One of the most significant ways of living differently is by submitting ourselves like Jesus submitted Himself:

“….He kept entrusting Himself to Him who judges righteously” 1 Peter 2:23

“For this finds favor, if for the sake of conscience toward God a man bears up (endures) under sorrows when suffering unjustly.” 1 Peter 2:19

Instead of taking matters into our own hands and insisting on our rights, we are encouraged to let God be the one to orchestrate the affairs of our life. Not only is He far better able to affect our circumstances than we are ourselves, He also understands what real life is all about…and we don’t. Submission is one of the most powerful forces in God’s redemptive order for our lives. There are things that will happen in our lives only as a result of submission. If we opt out of submission—in the name of making our life better—we actually forfeit part of God’s plan to develop us.

The reason we don’t want to submit is because we don’t like to suffer. As long as we are submitting to someone or something that has us do/be what we want, we feel fine about it. But when we suffer as a consequence of submitting, we want out of it. Little do we realize that suffering itself is also a key element in God’s intentions in our life.

The world sees suffering as only bad, a thing to be avoided. In spiritual matters, however, suffering can be the crucible of character transformation and development.

That is why chapter four begins with the peculiar-seeming encouragement:

“Therefore, since Christ has suffered in the flesh, arm yourselves also with the same purpose…” 1 Peter 4:1

Of course, not all suffering is good; we can suffer because of our own sin, and that is not a testimony to the world, nor is it something God can utilize for His purposes. But if we suffer because we have chosen to trust in God, then the sorrow and pain act as catalysts for tremendous spiritual growth.

The Theme Verse of 1 Peter

“Therefore, let those also who suffer according to the will of God entrust their souls to a faithful Creator in doing what is right.” 1 Peter 4:19

CHAPTER 5

• In the Kingdom, suffering gets translated into future glory (brightness, substance)—see Philippians 2:1-11. Spiritual leadership, therefore, is more about suffering than about privilege.

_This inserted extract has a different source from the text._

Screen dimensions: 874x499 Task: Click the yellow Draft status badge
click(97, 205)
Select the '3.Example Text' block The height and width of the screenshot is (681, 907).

Rather than exacting a price from those we lead, we must pay the price of suffering for their sakes (1 Peter 5:1-3).

• The issues of true spirituality are mostly invisible to others. Just as Jesus suffered without much recognition or immediate benefit, we will lead the way for others through our sufferings and sorrows. Only later will the fruit of our pain be made known by God (1 Peter 5: 4).

• The essence of humility is not taking matters into our own hands. By believing that God has everything under control—that He is forcing all things to work together for good (Romans 8:28)—we allow Him to lift us up out of what we have been under and up into what He wants us to be over (1 Peter 5:5-7).

• We are the most vulnerable to spiritual assault and deception when we are in seasons of suffering (1 Peter 5:8-9; see also Genesis 4:6-7).

• Suffering has a purpose! What seemingly makes us weak actually makes us incredibly strong (1 Peter 5:10)!